The conservation area itself covers some 45 hectares of hilltop, all maintained by the Niagara Peninsula Conservation Authority. Families of United Empire Loyalists settled the area in the 1790s, with the Van Every family being the prominent landowners in Woodend. During the War of 1812 a three gun battery was said to occupy the heights and take full advantage of its superior view of the surrounding land.
There are four prominent trails in the area, the most famous of course being the Bruce. If you’re travelling the 800 kilometers from Queenston to Tomerbory you’ll pass into Woodend shortly after crossing the QEW. The trail enters and exits the Conservation Area at two nearly adjacent points, taking a crescent shaped detour along the ridge between them.
There are two self-guided trails which start and end in the park, the Hardwood Trail and the Silurian Adventure Trail. Each are no longer than a kilometer and a half and provide excellent short excursions for day hiking or bird watching. The Wetland Ridge side trail runs along the base of the Escarpment and explores some of the marshes that sit adjacent to the vineyards of the Niagara College Teaching Winery.

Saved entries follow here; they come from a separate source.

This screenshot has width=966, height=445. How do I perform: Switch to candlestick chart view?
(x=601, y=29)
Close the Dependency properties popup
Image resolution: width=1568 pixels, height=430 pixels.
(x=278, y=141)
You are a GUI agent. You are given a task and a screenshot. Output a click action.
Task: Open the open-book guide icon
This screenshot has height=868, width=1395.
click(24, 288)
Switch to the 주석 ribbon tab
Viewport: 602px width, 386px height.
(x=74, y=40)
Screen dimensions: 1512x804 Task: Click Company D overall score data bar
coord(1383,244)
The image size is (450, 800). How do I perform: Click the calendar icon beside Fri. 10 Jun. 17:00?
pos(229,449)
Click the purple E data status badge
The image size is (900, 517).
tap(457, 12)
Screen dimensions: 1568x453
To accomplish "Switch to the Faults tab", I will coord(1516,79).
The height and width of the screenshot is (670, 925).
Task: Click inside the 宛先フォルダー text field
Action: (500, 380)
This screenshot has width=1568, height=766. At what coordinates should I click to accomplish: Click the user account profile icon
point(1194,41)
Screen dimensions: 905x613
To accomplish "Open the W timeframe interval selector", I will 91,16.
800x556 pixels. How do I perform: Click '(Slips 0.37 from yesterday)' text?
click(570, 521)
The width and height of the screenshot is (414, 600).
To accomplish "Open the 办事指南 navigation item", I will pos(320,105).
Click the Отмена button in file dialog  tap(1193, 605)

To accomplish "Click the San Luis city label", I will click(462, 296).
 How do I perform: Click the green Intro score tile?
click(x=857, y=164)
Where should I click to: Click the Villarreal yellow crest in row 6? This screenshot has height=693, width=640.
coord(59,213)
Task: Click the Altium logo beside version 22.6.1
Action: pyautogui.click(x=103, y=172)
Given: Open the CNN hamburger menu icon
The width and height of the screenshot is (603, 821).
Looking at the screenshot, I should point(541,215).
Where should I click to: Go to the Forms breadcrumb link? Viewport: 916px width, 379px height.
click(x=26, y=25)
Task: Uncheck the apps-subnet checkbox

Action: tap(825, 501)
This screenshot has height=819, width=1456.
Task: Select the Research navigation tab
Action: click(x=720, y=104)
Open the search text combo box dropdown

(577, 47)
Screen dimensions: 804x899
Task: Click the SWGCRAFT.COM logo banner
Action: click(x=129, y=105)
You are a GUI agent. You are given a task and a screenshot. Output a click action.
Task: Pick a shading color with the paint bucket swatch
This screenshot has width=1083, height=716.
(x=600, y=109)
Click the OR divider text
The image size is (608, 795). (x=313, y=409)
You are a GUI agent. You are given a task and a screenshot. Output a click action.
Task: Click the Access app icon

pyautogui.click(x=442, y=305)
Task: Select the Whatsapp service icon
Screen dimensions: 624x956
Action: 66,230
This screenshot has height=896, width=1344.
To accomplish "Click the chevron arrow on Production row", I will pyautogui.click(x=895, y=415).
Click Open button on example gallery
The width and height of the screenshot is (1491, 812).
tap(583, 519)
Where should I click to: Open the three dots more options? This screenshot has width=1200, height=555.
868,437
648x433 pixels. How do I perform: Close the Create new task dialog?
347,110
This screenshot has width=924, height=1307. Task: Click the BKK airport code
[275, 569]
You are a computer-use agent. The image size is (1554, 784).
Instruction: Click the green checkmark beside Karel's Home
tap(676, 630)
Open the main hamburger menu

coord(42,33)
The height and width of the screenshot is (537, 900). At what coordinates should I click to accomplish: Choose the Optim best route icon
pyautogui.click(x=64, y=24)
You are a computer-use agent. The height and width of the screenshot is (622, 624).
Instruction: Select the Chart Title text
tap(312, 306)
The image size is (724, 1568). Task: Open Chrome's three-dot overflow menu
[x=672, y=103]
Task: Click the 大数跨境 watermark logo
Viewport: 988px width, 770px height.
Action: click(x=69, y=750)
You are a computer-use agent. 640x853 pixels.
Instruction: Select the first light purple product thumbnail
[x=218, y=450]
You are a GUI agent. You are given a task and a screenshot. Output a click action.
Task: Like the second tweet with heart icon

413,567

The center of Woodend features a cut meadow and several buildings. The house on the site, built in the 1800s and retrofitted in the 1930s, is now owned by the District School Board of Niagara and used for outdoor education programs.
The forests of Woodend mainly contain broad leafed hardwood species, including sugar maple, beech, red oak, shagbark, hickory, and rock elm. The site is also home some of Canada’s remaining Carolinian forest species, including black cherry, black oak, and paw paw.